Monday, two military judges separately dismissed all charges against Omar Khadr and Salim Hamdan — the former accused of killing a U.S. solider and the latter, one of Osama bin Laden’s drivers. The two men have been held at the detention facilities at Guantanamo Bay for more than five years.
Charges against these individuals, who may well be guilty and deserving of the harshest punishment, were dismissed because the way the military classifies the detainees does not match the way the Military Commissions Act — hastily passed by Congress last year – classifies them.
It’s a legal distinction, but one that underlies the hurried nature and lack of forethought put into the rules governing detainment of the 700 plus detainees that have been held at Guantanamo for the past five years. In that time, only three detainees have been charged with a crime. Now two of those three have had their military tribunals ground to a halt.
The current legal impasse provides the perfect opportunity for this new Congress to address the deplorable system of artificial justice we have created in Guantanamo. It is literally a legal black hole where people are being held, without charge, indefinitely.

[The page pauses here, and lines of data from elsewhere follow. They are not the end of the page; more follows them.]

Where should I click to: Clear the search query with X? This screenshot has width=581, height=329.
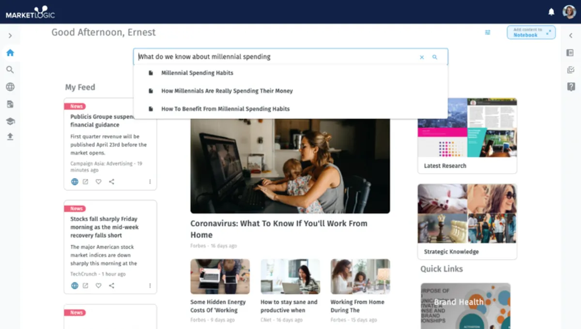click(422, 57)
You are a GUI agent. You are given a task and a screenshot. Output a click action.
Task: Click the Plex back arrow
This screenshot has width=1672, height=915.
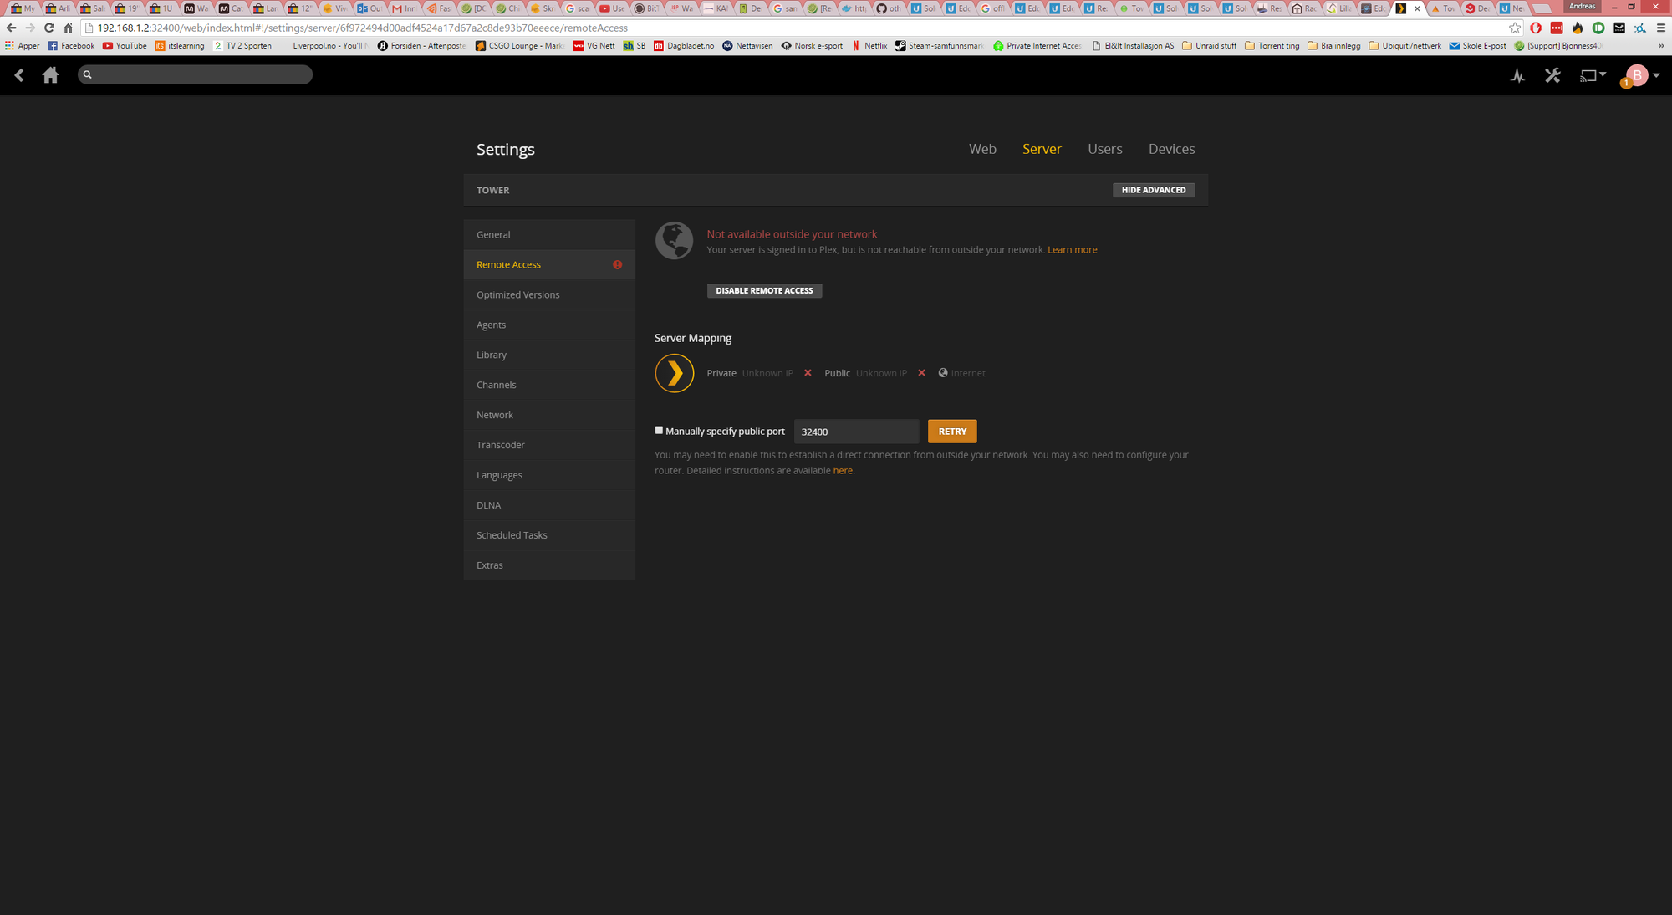click(x=19, y=75)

Currently, the Defense Department estimates that of the 385 detainees at Guantanamo, 80 will be charged and tried. Colonel Dwight Sullivan, Chief Defense Counsel in the Office of Military Commissions, estimates that trying that many people would take over a decade given the island’s remote location, limited access and the fact there is only one courtroom.
Keeping Gunatanamo open is damaging our credibility and hurting our efforts to conduct the global war on terror. Congress has an opportunity to change this wrong-headed policy. We can do so by shutting the facility down, transferring the detainees to the U.S. military brig system and trying them under military law. There they will still be under the strictest lock and key but also have the right to a fair and speedy trial so that we can determine their guilt or innocence and take appropriate action.
The United States is a country that believes in justice and is governed by the rule of law. Our policies should reflect our values. Guantanamo does not.
It should also be noted that last week, the fourth detainee committed suicide since the facility opened. For some, death appears to have been preferable to indefinite detainment. So far, Guantanamo detainees have been more successful committing suicide than getting charged with a crime.